[Start of section]
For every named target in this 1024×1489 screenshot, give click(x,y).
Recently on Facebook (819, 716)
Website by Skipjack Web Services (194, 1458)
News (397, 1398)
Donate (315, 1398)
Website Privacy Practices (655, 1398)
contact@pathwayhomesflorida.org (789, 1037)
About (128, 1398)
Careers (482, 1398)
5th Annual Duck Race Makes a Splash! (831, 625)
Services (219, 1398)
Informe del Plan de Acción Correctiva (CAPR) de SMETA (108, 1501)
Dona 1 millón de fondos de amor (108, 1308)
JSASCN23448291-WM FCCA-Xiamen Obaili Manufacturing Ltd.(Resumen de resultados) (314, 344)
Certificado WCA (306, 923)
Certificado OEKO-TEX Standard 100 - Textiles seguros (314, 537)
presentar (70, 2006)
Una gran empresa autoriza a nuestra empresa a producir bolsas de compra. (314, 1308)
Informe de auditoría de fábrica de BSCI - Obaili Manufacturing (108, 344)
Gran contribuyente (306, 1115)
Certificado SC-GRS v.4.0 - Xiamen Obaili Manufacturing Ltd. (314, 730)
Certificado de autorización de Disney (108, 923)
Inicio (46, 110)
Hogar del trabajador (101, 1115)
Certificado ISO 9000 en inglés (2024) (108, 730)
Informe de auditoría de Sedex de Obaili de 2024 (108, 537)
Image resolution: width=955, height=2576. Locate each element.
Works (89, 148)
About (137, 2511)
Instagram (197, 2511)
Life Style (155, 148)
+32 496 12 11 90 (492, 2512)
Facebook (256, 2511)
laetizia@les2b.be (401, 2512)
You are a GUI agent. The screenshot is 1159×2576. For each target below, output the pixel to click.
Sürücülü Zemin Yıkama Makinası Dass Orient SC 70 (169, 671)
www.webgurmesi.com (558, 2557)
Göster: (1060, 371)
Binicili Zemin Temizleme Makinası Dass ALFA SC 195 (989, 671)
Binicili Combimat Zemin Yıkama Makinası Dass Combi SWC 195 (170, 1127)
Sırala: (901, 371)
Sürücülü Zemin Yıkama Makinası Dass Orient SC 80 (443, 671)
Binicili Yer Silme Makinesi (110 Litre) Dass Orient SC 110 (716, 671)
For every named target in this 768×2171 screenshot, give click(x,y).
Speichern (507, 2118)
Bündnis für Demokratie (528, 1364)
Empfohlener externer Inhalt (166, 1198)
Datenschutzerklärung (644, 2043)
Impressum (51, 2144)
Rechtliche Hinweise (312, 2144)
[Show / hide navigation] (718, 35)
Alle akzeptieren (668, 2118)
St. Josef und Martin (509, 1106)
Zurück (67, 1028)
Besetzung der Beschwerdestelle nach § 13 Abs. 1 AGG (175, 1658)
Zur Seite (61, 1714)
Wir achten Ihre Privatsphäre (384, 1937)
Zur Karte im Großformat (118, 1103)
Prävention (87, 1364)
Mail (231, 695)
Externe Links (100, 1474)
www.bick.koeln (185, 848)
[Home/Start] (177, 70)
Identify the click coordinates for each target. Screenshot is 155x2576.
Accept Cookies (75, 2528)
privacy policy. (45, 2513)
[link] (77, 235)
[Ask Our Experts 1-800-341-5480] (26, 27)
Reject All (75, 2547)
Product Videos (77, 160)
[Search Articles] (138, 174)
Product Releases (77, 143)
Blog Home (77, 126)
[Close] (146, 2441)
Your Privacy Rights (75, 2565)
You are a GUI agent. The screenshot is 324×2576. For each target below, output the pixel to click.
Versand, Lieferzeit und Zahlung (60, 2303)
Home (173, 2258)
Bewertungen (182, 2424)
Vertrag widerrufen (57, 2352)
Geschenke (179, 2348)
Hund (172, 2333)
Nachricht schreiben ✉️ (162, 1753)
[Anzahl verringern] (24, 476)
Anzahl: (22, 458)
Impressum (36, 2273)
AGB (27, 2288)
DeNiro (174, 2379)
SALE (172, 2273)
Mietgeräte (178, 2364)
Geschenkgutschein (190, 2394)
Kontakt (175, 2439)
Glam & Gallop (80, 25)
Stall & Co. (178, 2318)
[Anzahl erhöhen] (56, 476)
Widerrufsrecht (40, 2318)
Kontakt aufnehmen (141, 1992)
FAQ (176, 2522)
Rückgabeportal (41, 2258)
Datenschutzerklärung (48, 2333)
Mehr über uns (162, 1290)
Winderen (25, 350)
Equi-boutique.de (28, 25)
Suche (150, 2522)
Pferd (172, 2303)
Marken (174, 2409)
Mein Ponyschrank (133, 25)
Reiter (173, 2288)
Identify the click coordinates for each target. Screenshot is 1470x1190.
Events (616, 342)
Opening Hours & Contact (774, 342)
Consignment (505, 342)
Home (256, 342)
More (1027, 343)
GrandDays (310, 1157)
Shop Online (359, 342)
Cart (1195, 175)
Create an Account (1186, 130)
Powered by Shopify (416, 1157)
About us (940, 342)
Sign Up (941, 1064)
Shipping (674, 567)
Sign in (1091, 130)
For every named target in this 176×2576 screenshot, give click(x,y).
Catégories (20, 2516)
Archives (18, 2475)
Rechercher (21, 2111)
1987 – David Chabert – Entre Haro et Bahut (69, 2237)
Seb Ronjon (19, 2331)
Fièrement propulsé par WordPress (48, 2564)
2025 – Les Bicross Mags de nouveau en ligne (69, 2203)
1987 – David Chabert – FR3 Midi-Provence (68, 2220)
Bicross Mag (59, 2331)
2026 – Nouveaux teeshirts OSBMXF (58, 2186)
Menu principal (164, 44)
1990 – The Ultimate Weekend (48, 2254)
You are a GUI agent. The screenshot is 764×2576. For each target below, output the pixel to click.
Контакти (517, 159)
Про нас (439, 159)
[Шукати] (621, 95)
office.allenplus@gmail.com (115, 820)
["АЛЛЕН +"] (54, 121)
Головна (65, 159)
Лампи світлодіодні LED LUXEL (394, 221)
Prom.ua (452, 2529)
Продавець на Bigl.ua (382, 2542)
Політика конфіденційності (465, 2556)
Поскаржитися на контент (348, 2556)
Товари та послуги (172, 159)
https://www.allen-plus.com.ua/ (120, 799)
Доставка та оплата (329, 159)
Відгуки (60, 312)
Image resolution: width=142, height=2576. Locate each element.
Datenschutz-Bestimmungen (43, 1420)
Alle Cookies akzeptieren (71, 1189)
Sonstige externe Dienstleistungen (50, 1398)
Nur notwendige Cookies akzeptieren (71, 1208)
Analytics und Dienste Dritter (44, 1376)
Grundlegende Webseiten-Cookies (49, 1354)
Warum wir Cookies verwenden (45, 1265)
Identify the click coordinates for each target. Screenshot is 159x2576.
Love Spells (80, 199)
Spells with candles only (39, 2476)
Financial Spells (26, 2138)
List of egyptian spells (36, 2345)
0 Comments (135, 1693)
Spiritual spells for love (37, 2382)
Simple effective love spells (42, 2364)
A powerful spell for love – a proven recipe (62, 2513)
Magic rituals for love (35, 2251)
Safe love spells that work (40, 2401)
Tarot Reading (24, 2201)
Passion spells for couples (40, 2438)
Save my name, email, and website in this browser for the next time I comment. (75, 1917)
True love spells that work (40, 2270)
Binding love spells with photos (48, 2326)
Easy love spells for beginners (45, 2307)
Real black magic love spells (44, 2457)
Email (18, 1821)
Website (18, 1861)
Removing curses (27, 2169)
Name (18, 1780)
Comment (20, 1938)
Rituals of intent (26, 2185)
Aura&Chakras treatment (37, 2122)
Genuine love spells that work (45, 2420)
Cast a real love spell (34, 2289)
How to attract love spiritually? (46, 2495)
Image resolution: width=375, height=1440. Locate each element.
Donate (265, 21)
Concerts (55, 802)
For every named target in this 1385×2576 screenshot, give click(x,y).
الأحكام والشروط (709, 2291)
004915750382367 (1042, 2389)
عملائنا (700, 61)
[End of section]
TASK DESCRIPTION: Write out each entry again, leaving every word as it is.

TASK OUTPUT:
For every named target in this 1024×1489 screenshot, give click(x,y).
Recently on Facebook (819, 716)
Website by Skipjack Web Services (194, 1458)
News (397, 1398)
Donate (315, 1398)
Website Privacy Practices (655, 1398)
contact@pathwayhomesflorida.org (789, 1037)
About (128, 1398)
Careers (482, 1398)
5th Annual Duck Race Makes a Splash! (831, 625)
Services (219, 1398)
Informe del Plan de Acción Correctiva (CAPR) de SMETA (108, 1501)
Dona 1 millón de fondos de amor (108, 1308)
JSASCN23448291-WM FCCA-Xiamen Obaili Manufacturing Ltd.(Resumen de resultados) (314, 344)
Certificado WCA (306, 923)
Certificado OEKO-TEX Standard 100 - Textiles seguros (314, 537)
presentar (70, 2006)
Una gran empresa autoriza a nuestra empresa a producir bolsas de compra. (314, 1308)
Informe de auditoría de fábrica de BSCI - Obaili Manufacturing (108, 344)
Gran contribuyente (306, 1115)
Certificado SC-GRS v.4.0 - Xiamen Obaili Manufacturing Ltd. (314, 730)
Certificado de autorización de Disney (108, 923)
Inicio (46, 110)
Hogar del trabajador (101, 1115)
Certificado ISO 9000 en inglés (2024) (108, 730)
Informe de auditoría de Sedex de Obaili de 2024 (108, 537)
Image resolution: width=955, height=2576. Locate each element.
Works (89, 148)
About (137, 2511)
Instagram (197, 2511)
Life Style (155, 148)
+32 496 12 11 90 (492, 2512)
Facebook (256, 2511)
laetizia@les2b.be (401, 2512)
You are a GUI agent. The screenshot is 1159×2576. For each target below, output the pixel to click.
Sürücülü Zemin Yıkama Makinası Dass Orient SC 70 (169, 671)
www.webgurmesi.com (558, 2557)
Göster: (1060, 371)
Binicili Zemin Temizleme Makinası Dass ALFA SC 195 (989, 671)
Binicili Combimat Zemin Yıkama Makinası Dass Combi SWC 195 (170, 1127)
Sırala: (901, 371)
Sürücülü Zemin Yıkama Makinası Dass Orient SC 80 (443, 671)
Binicili Yer Silme Makinesi (110 Litre) Dass Orient SC 110 (716, 671)
For every named target in this 768×2171 screenshot, give click(x,y).
Speichern (507, 2118)
Bündnis für Demokratie (528, 1364)
Empfohlener externer Inhalt (166, 1198)
Datenschutzerklärung (644, 2043)
Impressum (51, 2144)
Rechtliche Hinweise (312, 2144)
[Show / hide navigation] (718, 35)
Alle akzeptieren (668, 2118)
St. Josef und Martin (509, 1106)
Zurück (67, 1028)
Besetzung der Beschwerdestelle nach § 13 Abs. 1 AGG (175, 1658)
Zur Seite (61, 1714)
Wir achten Ihre Privatsphäre (384, 1937)
Zur Karte im Großformat (118, 1103)
Prävention (87, 1364)
Mail (231, 695)
Externe Links (100, 1474)
www.bick.koeln (185, 848)
[Home/Start] (177, 70)
Identify the click coordinates for each target. Screenshot is 155x2576.
Accept Cookies (75, 2528)
privacy policy. (45, 2513)
[link] (77, 235)
[Ask Our Experts 1-800-341-5480] (26, 27)
Reject All (75, 2547)
Product Videos (77, 160)
[Search Articles] (138, 174)
Product Releases (77, 143)
Blog Home (77, 126)
[Close] (146, 2441)
Your Privacy Rights (75, 2565)
You are a GUI agent. The screenshot is 324×2576. For each target below, output the pixel to click.
Versand, Lieferzeit und Zahlung (60, 2303)
Home (173, 2258)
Bewertungen (182, 2424)
Vertrag widerrufen (57, 2352)
Geschenke (179, 2348)
Hund (172, 2333)
Nachricht schreiben ✉️ (162, 1753)
[Anzahl verringern] (24, 476)
Anzahl: (22, 458)
Impressum (36, 2273)
AGB (27, 2288)
DeNiro (174, 2379)
SALE (172, 2273)
Mietgeräte (178, 2364)
Geschenkgutschein (190, 2394)
Kontakt (175, 2439)
Glam & Gallop (80, 25)
Stall & Co. (178, 2318)
[Anzahl erhöhen] (56, 476)
Widerrufsrecht (40, 2318)
Kontakt aufnehmen (141, 1992)
FAQ (176, 2522)
Rückgabeportal (41, 2258)
Datenschutzerklärung (48, 2333)
Mehr über uns (162, 1290)
Winderen (25, 350)
Equi-boutique.de (28, 25)
Suche (150, 2522)
Pferd (172, 2303)
Marken (174, 2409)
Mein Ponyschrank (133, 25)
Reiter (173, 2288)
Identify the click coordinates for each target. Screenshot is 1470x1190.
Events (616, 342)
Opening Hours & Contact (774, 342)
Consignment (505, 342)
Home (256, 342)
More (1027, 343)
GrandDays (310, 1157)
Shop Online (359, 342)
Cart (1195, 175)
Create an Account (1186, 130)
Powered by Shopify (416, 1157)
About us (940, 342)
Sign Up (941, 1064)
Shipping (674, 567)
Sign in (1091, 130)
For every named target in this 176×2576 screenshot, give click(x,y).
Catégories (20, 2516)
Archives (18, 2475)
Rechercher (21, 2111)
1987 – David Chabert – Entre Haro et Bahut (69, 2237)
Seb Ronjon (19, 2331)
Fièrement propulsé par WordPress (48, 2564)
2025 – Les Bicross Mags de nouveau en ligne (69, 2203)
1987 – David Chabert – FR3 Midi-Provence (68, 2220)
Bicross Mag (59, 2331)
2026 – Nouveaux teeshirts OSBMXF (58, 2186)
Menu principal (164, 44)
1990 – The Ultimate Weekend (48, 2254)
You are a GUI agent. The screenshot is 764×2576. For each target below, output the pixel to click.
Контакти (517, 159)
Про нас (439, 159)
[Шукати] (621, 95)
office.allenplus@gmail.com (115, 820)
["АЛЛЕН +"] (54, 121)
Головна (65, 159)
Лампи світлодіодні LED LUXEL (394, 221)
Prom.ua (452, 2529)
Продавець на Bigl.ua (382, 2542)
Політика конфіденційності (465, 2556)
Поскаржитися на контент (348, 2556)
Товари та послуги (172, 159)
https://www.allen-plus.com.ua/ (120, 799)
Доставка та оплата (329, 159)
Відгуки (60, 312)
Image resolution: width=142, height=2576. Locate each element.
Datenschutz-Bestimmungen (43, 1420)
Alle Cookies akzeptieren (71, 1189)
Sonstige externe Dienstleistungen (50, 1398)
Nur notwendige Cookies akzeptieren (71, 1208)
Analytics und Dienste Dritter (44, 1376)
Grundlegende Webseiten-Cookies (49, 1354)
Warum wir Cookies verwenden (45, 1265)
Identify the click coordinates for each target. Screenshot is 159x2576.
Love Spells (80, 199)
Spells with candles only (39, 2476)
Financial Spells (26, 2138)
List of egyptian spells (36, 2345)
0 Comments (135, 1693)
Spiritual spells for love (37, 2382)
Simple effective love spells (42, 2364)
A powerful spell for love – a proven recipe (62, 2513)
Magic rituals for love (35, 2251)
Safe love spells that work (40, 2401)
Tarot Reading (24, 2201)
Passion spells for couples (40, 2438)
Save my name, email, and website in this browser for the next time I comment. (75, 1917)
True love spells that work (40, 2270)
Binding love spells with photos (48, 2326)
Easy love spells for beginners (45, 2307)
Real black magic love spells (44, 2457)
Email (18, 1821)
Website (18, 1861)
Removing curses (27, 2169)
Name (18, 1780)
Comment (20, 1938)
Rituals of intent (26, 2185)
Aura&Chakras treatment (37, 2122)
Genuine love spells that work (45, 2420)
Cast a real love spell (34, 2289)
How to attract love spiritually? (46, 2495)
Image resolution: width=375, height=1440. Locate each element.
Donate (265, 21)
Concerts (55, 802)
For every named target in this 1385×2576 screenshot, give click(x,y).
الأحكام والشروط (709, 2291)
004915750382367 (1042, 2389)
عملائنا (700, 61)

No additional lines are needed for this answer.